[Saved entries]
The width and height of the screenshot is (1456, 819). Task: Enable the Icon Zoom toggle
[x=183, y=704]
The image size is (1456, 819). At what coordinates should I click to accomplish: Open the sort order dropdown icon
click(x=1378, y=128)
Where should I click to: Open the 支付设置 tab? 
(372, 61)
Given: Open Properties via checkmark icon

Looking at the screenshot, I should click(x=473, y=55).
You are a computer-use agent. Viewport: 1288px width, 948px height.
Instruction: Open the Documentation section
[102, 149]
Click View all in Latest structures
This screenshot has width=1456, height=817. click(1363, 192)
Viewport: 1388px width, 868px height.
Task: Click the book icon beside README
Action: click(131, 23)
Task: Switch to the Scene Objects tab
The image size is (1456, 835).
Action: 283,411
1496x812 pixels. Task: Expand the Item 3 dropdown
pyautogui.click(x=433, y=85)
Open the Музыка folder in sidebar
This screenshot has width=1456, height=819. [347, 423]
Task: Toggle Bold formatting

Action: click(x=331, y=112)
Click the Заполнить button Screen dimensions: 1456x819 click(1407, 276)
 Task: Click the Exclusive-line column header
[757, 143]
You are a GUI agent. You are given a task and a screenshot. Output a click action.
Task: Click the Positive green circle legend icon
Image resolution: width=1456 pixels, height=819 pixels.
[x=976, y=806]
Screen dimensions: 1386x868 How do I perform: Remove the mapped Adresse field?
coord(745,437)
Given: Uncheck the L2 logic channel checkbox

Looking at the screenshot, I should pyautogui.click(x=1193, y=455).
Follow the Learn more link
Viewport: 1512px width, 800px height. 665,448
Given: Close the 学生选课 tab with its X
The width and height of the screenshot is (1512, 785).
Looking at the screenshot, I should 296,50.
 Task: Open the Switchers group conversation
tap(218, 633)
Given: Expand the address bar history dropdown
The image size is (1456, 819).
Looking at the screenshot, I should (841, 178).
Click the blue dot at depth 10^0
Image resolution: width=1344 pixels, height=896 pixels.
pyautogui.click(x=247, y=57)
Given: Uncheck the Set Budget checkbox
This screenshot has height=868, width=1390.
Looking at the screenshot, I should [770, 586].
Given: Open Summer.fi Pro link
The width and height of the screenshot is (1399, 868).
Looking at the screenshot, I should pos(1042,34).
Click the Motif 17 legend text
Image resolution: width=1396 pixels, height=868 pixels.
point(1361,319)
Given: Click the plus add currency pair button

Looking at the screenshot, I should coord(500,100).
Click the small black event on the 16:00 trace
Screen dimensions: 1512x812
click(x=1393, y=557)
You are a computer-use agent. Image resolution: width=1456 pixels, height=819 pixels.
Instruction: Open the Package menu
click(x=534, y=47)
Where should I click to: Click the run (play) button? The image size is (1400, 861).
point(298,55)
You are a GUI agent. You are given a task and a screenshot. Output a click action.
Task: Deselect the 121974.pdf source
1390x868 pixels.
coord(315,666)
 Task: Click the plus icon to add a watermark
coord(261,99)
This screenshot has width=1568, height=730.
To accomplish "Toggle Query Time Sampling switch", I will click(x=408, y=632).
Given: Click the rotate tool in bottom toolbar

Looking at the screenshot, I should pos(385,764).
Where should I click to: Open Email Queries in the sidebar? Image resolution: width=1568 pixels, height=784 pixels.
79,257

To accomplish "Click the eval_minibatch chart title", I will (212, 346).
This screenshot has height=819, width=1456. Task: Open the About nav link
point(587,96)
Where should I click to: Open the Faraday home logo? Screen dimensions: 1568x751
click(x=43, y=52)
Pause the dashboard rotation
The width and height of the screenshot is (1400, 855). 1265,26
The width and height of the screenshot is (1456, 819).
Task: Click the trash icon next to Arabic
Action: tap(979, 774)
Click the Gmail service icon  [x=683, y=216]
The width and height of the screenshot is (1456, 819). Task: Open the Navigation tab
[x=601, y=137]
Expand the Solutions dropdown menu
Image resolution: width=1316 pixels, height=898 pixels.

◆ **PROBLEM TO WORK ON**: Whatever lies between the line containing "Given: Click the plus" and the final line above, both included, must be returned exactly.

◆ **PROBLEM SOLUTION**:
Given: Click the plus add currency pair button

Looking at the screenshot, I should coord(500,100).
Click the small black event on the 16:00 trace
Screen dimensions: 1512x812
click(x=1393, y=557)
You are a computer-use agent. Image resolution: width=1456 pixels, height=819 pixels.
Instruction: Open the Package menu
click(x=534, y=47)
Where should I click to: Click the run (play) button? The image size is (1400, 861).
point(298,55)
You are a GUI agent. You are given a task and a screenshot. Output a click action.
Task: Deselect the 121974.pdf source
1390x868 pixels.
coord(315,666)
 Task: Click the plus icon to add a watermark
coord(261,99)
This screenshot has width=1568, height=730.
To accomplish "Toggle Query Time Sampling switch", I will click(x=408, y=632).
Given: Click the rotate tool in bottom toolbar

Looking at the screenshot, I should pos(385,764).
Where should I click to: Open Email Queries in the sidebar? Image resolution: width=1568 pixels, height=784 pixels.
79,257

To accomplish "Click the eval_minibatch chart title", I will (212, 346).
This screenshot has height=819, width=1456. Task: Open the About nav link
point(587,96)
Where should I click to: Open the Faraday home logo? Screen dimensions: 1568x751
click(x=43, y=52)
Pause the dashboard rotation
The width and height of the screenshot is (1400, 855). 1265,26
The width and height of the screenshot is (1456, 819).
Task: Click the trash icon next to Arabic
Action: tap(979, 774)
Click the Gmail service icon  [x=683, y=216]
The width and height of the screenshot is (1456, 819). Task: Open the Navigation tab
[x=601, y=137]
Expand the Solutions dropdown menu
Image resolution: width=1316 pixels, height=898 pixels.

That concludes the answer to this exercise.